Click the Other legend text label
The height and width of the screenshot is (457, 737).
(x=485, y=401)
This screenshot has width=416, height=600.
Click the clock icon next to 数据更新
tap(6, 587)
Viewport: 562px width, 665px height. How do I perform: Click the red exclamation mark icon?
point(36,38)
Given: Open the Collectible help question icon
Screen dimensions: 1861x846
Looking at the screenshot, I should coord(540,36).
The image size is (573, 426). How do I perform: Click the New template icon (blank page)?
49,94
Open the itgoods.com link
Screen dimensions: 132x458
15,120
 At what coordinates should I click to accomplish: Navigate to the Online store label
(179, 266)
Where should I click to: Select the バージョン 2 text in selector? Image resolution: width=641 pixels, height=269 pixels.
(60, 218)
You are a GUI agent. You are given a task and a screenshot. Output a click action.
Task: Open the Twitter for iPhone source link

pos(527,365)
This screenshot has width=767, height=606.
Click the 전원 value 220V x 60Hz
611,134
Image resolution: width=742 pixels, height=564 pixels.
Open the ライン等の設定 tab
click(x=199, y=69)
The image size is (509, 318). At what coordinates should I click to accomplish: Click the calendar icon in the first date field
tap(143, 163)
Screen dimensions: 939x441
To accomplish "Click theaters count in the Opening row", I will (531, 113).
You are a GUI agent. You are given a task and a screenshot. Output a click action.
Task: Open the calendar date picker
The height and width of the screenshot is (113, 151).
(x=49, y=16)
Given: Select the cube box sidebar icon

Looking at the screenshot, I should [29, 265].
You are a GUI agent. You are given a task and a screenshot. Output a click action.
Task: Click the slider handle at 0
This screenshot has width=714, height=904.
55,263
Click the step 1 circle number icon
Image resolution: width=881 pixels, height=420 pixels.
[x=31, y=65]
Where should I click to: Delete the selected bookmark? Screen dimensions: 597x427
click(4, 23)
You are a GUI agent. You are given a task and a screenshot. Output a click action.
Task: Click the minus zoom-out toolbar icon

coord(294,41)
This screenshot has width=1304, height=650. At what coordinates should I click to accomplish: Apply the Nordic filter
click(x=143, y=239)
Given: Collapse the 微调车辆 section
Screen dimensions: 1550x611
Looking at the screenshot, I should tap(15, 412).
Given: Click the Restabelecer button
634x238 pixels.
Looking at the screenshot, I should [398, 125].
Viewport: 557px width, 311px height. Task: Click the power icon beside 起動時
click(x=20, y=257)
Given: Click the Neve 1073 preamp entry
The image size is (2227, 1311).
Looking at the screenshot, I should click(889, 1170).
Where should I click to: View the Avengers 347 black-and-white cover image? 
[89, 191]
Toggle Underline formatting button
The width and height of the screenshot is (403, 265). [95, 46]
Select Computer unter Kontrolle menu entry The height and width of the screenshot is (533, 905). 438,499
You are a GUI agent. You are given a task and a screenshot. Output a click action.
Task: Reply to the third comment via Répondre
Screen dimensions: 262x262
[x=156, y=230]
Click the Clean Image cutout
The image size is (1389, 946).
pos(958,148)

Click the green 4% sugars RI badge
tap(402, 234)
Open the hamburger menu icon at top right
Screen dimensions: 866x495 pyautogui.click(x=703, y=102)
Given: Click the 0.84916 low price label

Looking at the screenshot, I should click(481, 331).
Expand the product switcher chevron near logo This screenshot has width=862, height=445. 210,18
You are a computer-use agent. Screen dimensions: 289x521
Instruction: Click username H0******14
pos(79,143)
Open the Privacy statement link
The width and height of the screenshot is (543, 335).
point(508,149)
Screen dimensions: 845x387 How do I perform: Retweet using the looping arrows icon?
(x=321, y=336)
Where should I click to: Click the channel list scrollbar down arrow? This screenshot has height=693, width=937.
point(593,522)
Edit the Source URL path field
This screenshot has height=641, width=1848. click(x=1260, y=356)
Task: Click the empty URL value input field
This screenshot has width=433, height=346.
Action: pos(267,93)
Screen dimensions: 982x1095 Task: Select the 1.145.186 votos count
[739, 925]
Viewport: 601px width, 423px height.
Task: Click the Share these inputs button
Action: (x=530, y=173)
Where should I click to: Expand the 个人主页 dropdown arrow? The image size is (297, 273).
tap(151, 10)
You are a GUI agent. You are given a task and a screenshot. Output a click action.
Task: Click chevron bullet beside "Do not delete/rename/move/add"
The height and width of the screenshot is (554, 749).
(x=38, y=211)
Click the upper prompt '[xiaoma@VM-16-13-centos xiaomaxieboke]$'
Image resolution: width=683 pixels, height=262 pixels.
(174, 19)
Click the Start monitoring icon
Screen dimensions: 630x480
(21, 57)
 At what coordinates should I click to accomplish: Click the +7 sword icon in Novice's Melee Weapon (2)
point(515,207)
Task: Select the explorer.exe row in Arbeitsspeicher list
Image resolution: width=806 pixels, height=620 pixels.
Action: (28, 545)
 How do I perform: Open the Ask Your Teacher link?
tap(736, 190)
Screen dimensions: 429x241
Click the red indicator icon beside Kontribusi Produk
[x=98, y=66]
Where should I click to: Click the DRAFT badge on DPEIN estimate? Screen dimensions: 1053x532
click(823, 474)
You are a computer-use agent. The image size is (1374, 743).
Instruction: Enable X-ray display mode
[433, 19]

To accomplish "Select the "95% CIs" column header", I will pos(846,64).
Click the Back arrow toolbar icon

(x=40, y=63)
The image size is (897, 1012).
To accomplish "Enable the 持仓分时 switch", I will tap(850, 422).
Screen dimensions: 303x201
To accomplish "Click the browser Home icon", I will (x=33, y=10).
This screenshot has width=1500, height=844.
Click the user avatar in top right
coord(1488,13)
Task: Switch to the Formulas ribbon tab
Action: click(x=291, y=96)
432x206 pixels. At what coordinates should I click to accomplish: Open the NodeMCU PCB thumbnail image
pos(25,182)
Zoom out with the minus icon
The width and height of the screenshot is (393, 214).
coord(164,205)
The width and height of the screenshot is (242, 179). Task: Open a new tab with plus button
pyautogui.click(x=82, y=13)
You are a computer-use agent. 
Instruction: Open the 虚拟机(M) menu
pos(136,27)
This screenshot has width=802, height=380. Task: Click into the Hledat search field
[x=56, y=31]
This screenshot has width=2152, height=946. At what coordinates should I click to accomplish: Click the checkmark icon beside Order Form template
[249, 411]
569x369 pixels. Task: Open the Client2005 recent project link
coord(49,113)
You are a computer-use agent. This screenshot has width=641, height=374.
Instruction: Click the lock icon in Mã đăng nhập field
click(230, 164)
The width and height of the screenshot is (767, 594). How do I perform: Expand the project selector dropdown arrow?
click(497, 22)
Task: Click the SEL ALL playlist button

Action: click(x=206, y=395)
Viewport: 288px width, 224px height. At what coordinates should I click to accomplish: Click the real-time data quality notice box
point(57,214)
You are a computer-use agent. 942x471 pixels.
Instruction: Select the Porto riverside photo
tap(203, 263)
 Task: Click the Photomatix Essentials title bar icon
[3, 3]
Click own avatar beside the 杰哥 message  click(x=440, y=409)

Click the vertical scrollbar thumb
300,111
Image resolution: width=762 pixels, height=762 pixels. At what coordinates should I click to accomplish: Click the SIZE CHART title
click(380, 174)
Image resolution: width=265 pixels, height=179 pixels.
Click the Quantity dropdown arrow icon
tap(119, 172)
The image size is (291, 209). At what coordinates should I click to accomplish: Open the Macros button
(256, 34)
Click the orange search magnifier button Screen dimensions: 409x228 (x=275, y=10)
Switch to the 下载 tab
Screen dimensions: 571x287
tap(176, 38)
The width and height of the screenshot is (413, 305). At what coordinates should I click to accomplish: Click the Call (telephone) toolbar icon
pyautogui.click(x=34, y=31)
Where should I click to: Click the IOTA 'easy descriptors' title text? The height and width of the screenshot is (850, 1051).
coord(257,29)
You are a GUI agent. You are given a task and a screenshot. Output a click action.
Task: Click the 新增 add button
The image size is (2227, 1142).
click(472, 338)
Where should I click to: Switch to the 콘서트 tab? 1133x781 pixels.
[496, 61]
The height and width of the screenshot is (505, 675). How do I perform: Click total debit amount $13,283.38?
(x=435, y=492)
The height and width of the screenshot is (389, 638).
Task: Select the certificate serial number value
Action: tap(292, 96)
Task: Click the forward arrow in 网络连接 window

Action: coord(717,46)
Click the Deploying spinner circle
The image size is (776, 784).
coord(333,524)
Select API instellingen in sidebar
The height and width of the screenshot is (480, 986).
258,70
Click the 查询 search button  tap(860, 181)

○ ○ ○

Reproduce the lines starting with the one containing "At what coordinates should I click to accomplish: Click the +7" and going on through the one containing "click(823, 474)", substituting "Display size" for "Screen dimensions" and leaving everything else unchanged.

 At what coordinates should I click to accomplish: Click the +7 sword icon in Novice's Melee Weapon (2)
point(515,207)
Task: Select the explorer.exe row in Arbeitsspeicher list
Image resolution: width=806 pixels, height=620 pixels.
Action: (28, 545)
 How do I perform: Open the Ask Your Teacher link?
tap(736, 190)
Display size: 429x241
Click the red indicator icon beside Kontribusi Produk
[x=98, y=66]
Where should I click to: Click the DRAFT badge on DPEIN estimate? Display size: 1053x532
click(823, 474)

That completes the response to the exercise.